What makes data possible

In an earlier article I was thinking about the meaning of nothingness that separates the particles inside an atom or that separates celestial bodies.   It occurs to me now that maybe they may not be the same kind of nothingness.  Thinking about nothingness turns it into something and that makes possible the idea that that can be different kinds.

Nothingness is what we fill the space we calculate must exist because of geometry.  Something with a radius sweeps out a volume and that volume is not always full of material stuff.  Nothing is what we call the non-material stuff that fills the rest of our imaginary sphere.

As noted in another article, in my prior employment I did something that is sometimes labeled as data science.   The computing profession is very eager to call their art a science in order to make it seem like what they do is repeatable or something.   But unlike software science or computer science, I think there may be a real science in the study of data.

Data has no material cause.  Materials may store or transmit the data, but the data itself is not material.  Data is not explained by particle physics or mechanical physics or celestial physics.  It is just taken for granted.  We understand science through data that just happens to be around.

If the universe were to end with a big crunch (an unlikely scenario given current understanding) there would be no material left but we don’t doubt that data will still exist.  Certain the data point that the universe once existed will survive even if has no material place to rest or be transmitted.

In my job, I learned to respect data as an entity on its own right.  Before you can accept the information embedded in a particular piece of data, you need to know about the data creature.  

Data is about something.  This something is what interests us most.  This something has grounding in fact or theory we have.  The data is an approximate measure of that something at some particular time.   But before we can use the data to inform us about that something, we first have to trust the data.

Data is like a witness in a courtroom trial.  It is telling us something relevant to the case.  But the witness himself must be thoroughly vetted and cross-examined.  Is the witness a reliable observer?  When was the observation relative to the event?  What was the state of the witness at that time?  What was the relative timing of the witness telling of his observations with the timing of the telling by other witnesses (could they have influenced each other).   Among several witnesses, does this have something independent to add or is it just confirming other witnesses?  If there is a difference between two testimonies is it due to useful differences in vantage points or is it due to faulty observations by one or the other.   How do we know if there is something that was not witnessed?  How do we select or combine multiple roughly identical witness accounts?

All of the above questions is what I am thinking when I attempt to ask of data before asking what the data is telling me.  I am not a lawyer.  Undoubtedly I may have mischaracterized the process from a legal perspective.   On the other hand, I think data science can learn a lot from the legal profession in terms of how to handle witness testimony.  What we have to work with are data that are just as unreliable witnesses of actual events as humans are.  The reasons for the unreliability are completely different, but virtually every fallibility of a human can be observed in data.  

We need to test data constantly in order to continue to use its information.   This is just like two court cases that happen to involve the same person as a witness.  The process is started all over again in each case.

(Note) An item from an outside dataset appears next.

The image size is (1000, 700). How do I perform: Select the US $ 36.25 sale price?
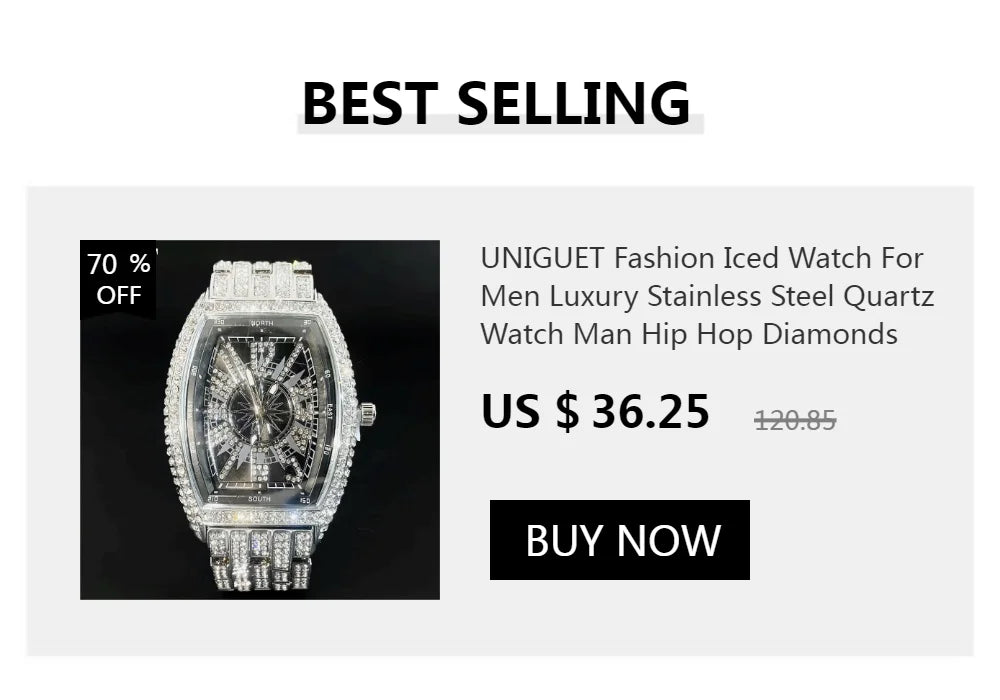(x=595, y=411)
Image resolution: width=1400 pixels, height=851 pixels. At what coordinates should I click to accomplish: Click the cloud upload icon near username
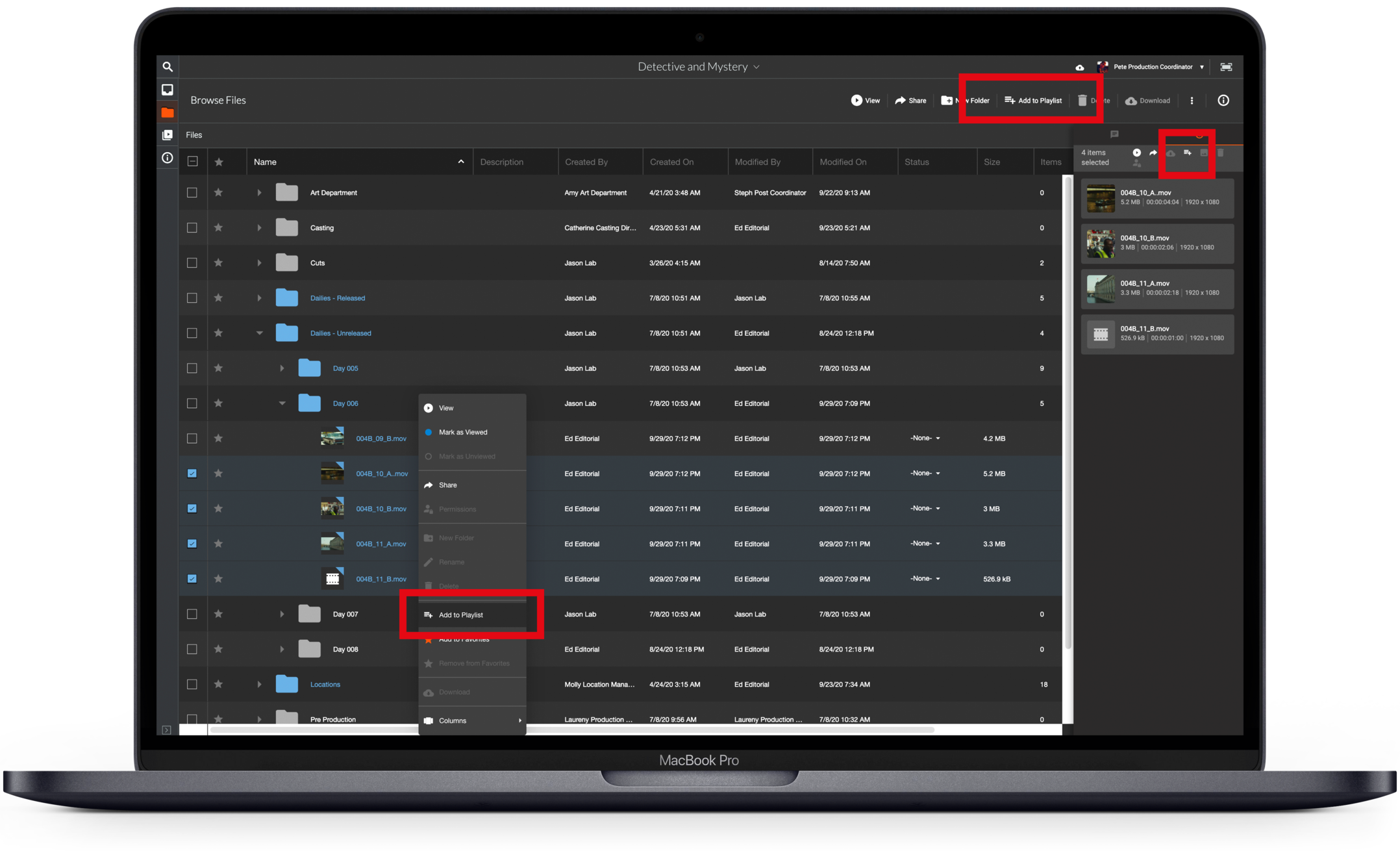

Data science must address billions of data items at a time.  We automate approaches to test each data item to see if it meets rough tests for what is expected or does not meet tests for things we suspect.  

If data becomes suspect, we study them more closely.  If the data is bad data, then we attempt to work back to try to prevent such bad results from recurring.  If suspect data can not be discounted as bad, then we attempt to understand what this data is telling us.  Once we figure out how to work with this new information, we adjust our expectations to not flag future instances as suspect.

For the non-suspect data, we periodically review it as well to be sure that the individual data items are realistic.   Data is about real world things and the real world is always changing.  Is the data keeping up with what we know is changing in the world?  Is the data still showing us a lifelike variability of the chaos and randomness in the real world?

All of this is an attempt to explain data science as a discipline that respects data as a witness to the events we want to understand.  We subject data to a lot of scrutiny.  As we do so we discover new things about the data that merits future scrutiny.  Like human witnesses, we are always finding new ways that data can deceive us.

Thinking of data this way makes data into something tangible and yet distinct from the material world.  Data is not explained by particle physics.  Data is what informs us about particle physics.  But what explains data itself.  Data as the witness to the phenomena that we study?  What makes data possible?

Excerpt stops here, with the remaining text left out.